## ENTRIES PROVIDED
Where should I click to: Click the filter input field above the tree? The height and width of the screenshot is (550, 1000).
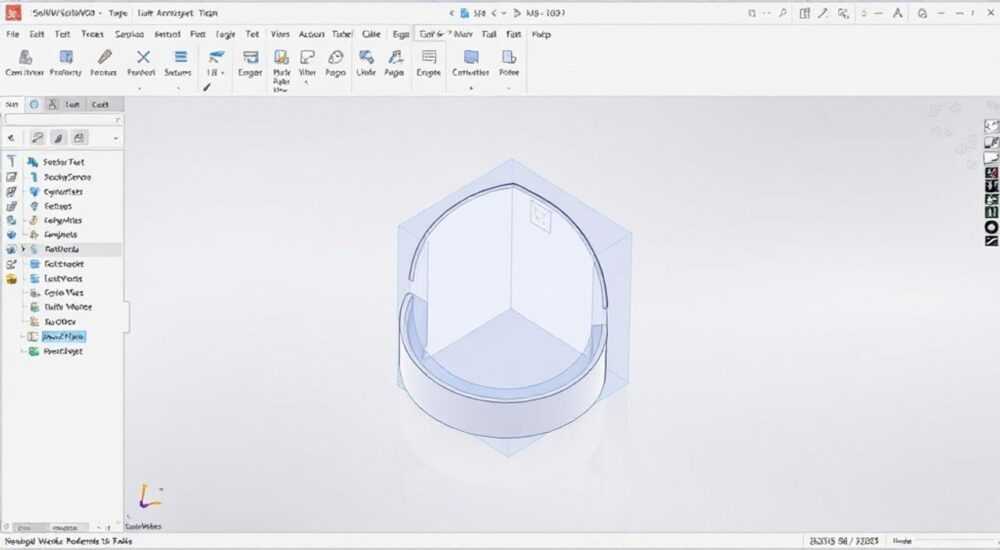pyautogui.click(x=62, y=119)
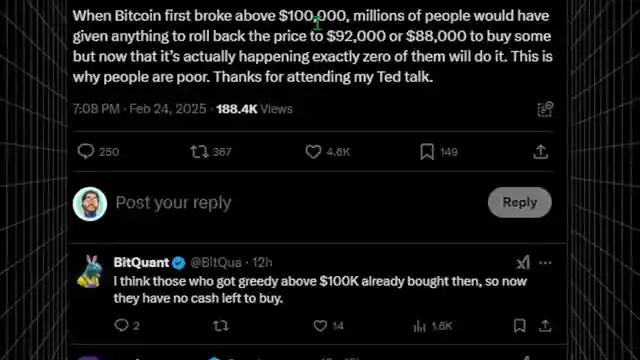Image resolution: width=640 pixels, height=360 pixels.
Task: Click your profile avatar beside reply box
Action: pyautogui.click(x=90, y=204)
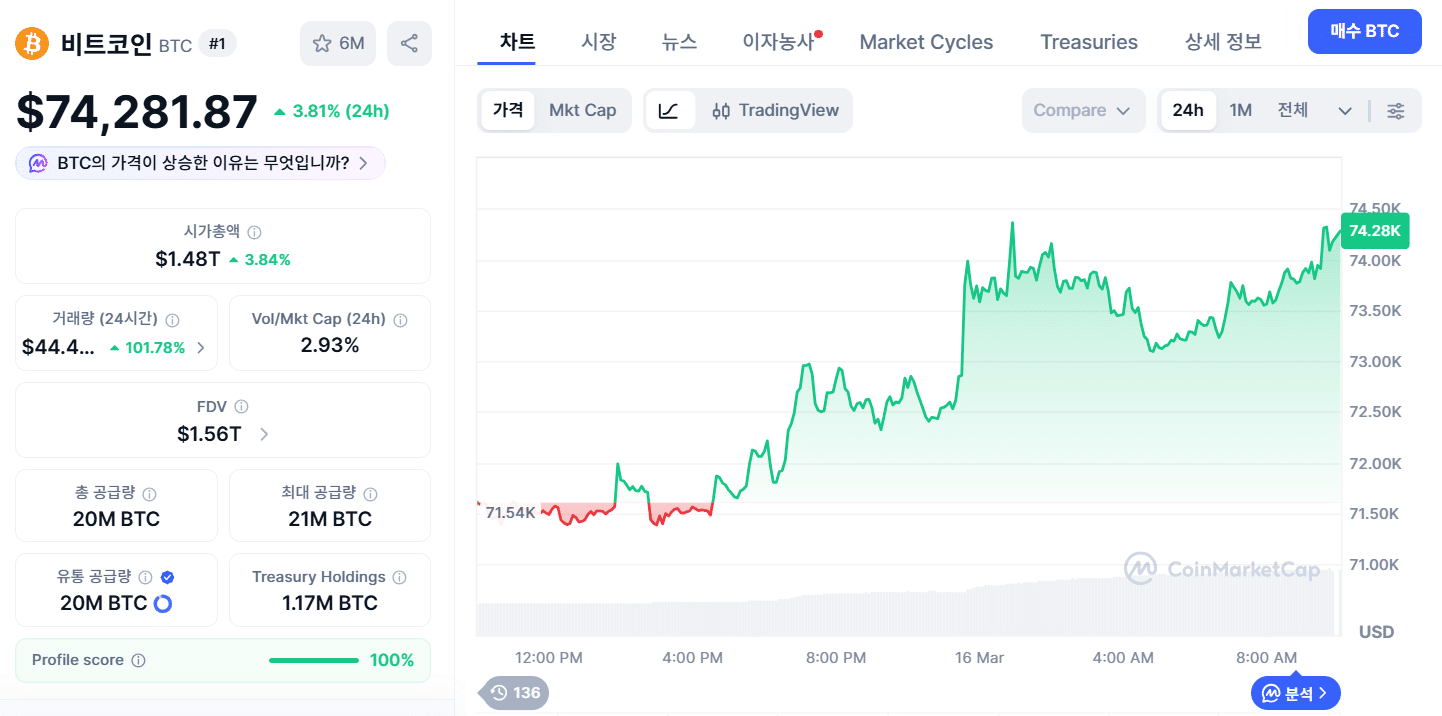1442x716 pixels.
Task: Switch chart to Mkt Cap view
Action: pyautogui.click(x=582, y=110)
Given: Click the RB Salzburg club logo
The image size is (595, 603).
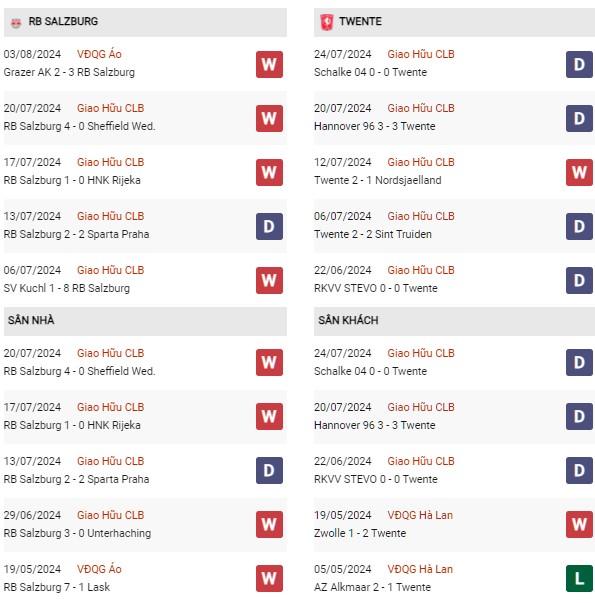Looking at the screenshot, I should click(x=16, y=23).
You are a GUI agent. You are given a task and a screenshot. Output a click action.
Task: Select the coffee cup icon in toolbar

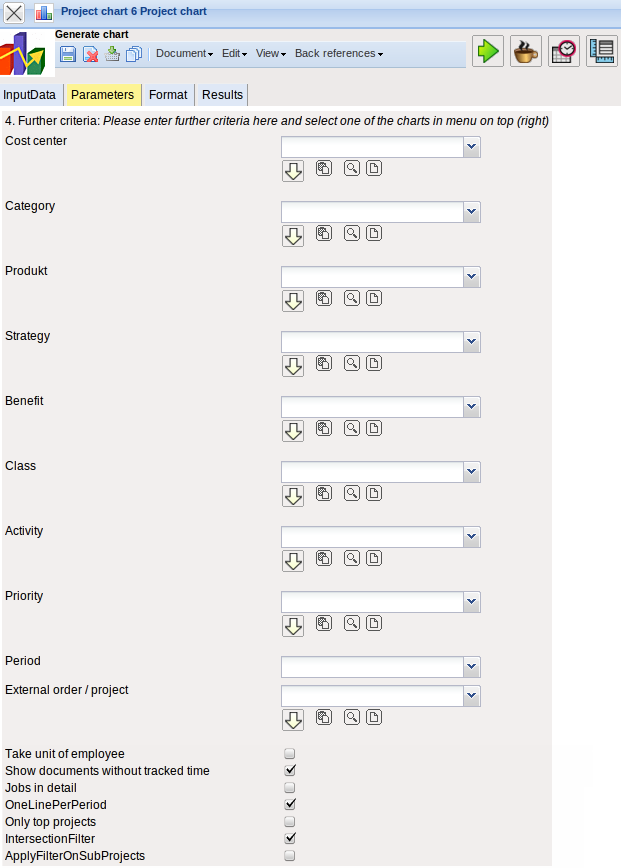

## WORK INSTRUCTION
Retype only the lines from the line with "The image size is (595, 603)." through the last line of the data. Keep both ends and skip the pictures.

## EXERCISE SOLUTION
The image size is (595, 603).
Looking at the screenshot, I should click(x=16, y=23).
You are a GUI agent. You are given a task and a screenshot. Output a click action.
Task: Select the coffee cup icon in toolbar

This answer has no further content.